- Created by: Spanish Broadcasting System
- Directed by: Jaime Bayly
- Presented by: Jaime Bayly
- Country of origin: United States
- Original language: Spanish

Production
- Production locations: Key West, Monroe
- Running time: 60 min. (with commercials)
- Production company: Spanish Broadcasting System

Original release
- Network: Mega TV
- Release: September 6, 2006 – present

= Bayly (talk show) =

Bayly is a late-night talk show hosted by Peruvian journalist Jaime Bayly on Mega TV in the United States.

==History==
The show debuted on September 4, 2006 as a monologue in which Jaime Bayly discussed politics and interviewed international celebrities.

In 2008 the show won the Suncoast regional Emmy, in the category of "Talent camera commentator and editorialist".

In July 2009, the host did not renew his contract with Mega TV, and the program was cancelled.

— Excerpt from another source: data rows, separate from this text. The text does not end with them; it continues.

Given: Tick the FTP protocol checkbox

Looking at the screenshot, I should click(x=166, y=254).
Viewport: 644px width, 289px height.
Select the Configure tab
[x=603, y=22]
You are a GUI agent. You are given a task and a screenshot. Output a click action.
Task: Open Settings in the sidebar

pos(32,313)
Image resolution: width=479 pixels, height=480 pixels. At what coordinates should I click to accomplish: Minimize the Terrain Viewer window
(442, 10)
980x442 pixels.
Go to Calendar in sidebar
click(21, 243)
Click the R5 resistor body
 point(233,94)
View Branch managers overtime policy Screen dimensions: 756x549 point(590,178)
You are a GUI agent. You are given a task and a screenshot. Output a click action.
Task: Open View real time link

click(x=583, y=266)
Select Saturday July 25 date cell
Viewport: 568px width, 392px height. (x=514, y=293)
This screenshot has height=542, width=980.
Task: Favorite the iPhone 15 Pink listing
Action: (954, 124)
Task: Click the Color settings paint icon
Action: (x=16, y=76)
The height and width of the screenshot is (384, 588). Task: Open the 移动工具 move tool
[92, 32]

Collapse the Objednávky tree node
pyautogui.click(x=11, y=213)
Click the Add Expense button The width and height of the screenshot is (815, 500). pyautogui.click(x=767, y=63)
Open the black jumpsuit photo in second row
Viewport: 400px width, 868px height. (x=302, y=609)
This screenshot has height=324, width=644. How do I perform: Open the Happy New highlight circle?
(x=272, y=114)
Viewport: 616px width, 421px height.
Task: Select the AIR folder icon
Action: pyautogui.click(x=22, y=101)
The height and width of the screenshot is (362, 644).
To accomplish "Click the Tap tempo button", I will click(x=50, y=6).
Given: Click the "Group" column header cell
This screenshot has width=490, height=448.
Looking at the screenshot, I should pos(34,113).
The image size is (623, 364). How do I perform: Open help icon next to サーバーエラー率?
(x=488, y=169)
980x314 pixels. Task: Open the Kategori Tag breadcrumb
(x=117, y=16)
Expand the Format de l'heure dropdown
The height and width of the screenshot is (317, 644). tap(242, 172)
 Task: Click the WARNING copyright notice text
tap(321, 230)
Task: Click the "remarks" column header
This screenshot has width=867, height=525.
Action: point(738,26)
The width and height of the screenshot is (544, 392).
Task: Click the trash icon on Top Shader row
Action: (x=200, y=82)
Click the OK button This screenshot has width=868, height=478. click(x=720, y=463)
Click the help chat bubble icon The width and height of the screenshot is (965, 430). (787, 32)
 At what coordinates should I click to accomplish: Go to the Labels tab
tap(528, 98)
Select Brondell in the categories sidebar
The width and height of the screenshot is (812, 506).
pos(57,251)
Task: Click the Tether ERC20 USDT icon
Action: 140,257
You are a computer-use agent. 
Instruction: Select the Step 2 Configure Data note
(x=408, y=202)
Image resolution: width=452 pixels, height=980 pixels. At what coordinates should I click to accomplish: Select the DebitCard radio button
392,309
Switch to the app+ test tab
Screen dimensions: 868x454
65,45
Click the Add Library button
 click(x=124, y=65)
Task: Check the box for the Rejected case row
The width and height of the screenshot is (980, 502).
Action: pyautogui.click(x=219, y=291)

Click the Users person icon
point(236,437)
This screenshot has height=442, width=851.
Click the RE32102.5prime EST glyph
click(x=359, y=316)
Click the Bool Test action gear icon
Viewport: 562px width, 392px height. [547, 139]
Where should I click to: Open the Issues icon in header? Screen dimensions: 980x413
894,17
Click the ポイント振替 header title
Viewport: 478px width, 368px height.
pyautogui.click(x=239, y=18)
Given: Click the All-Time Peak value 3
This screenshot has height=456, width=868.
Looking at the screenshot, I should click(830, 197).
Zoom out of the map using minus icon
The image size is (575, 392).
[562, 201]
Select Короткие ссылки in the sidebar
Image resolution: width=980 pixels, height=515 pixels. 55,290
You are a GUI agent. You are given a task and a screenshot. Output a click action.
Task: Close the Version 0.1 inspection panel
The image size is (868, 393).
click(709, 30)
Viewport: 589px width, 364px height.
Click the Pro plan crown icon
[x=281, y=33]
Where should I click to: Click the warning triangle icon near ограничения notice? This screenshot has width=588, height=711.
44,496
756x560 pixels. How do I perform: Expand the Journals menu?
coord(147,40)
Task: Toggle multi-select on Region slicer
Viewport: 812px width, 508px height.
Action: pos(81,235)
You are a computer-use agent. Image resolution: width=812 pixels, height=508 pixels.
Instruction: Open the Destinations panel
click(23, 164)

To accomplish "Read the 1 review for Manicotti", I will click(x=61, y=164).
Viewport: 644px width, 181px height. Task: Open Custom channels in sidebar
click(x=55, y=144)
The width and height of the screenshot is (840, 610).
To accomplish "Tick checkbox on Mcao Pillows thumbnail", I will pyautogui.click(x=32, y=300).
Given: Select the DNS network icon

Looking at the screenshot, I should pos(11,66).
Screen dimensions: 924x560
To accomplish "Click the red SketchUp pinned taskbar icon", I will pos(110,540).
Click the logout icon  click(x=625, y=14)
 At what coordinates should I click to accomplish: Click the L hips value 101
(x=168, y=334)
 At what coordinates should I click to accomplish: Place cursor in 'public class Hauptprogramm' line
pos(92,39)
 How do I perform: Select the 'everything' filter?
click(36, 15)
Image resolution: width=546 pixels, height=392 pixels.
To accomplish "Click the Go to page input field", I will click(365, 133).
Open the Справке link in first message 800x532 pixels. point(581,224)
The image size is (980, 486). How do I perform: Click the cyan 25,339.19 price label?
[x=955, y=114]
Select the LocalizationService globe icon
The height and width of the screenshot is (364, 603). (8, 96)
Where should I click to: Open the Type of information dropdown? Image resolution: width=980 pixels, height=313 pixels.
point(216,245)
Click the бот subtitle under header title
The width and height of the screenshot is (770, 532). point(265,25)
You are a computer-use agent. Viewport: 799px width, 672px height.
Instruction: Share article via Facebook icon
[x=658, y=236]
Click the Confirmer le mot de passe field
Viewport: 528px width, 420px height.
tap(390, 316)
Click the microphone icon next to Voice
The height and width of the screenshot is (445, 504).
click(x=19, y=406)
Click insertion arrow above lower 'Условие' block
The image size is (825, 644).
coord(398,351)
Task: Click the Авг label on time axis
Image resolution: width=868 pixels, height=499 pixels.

In October 2010 Raul Alarcón called Jaime Bayly to return to WSBS-TV/Mega TV with the same show, but with a new concept: stage and celebrity interviews. He suggested that they set aside their political differences.

Since July 2011 the show has been distributed by NTN 24 in DirecTV for Colombia, Ecuador, Argentina, Uruguay, Chile and Peru by Cablevision for Costa Rica and Sky to Mexico.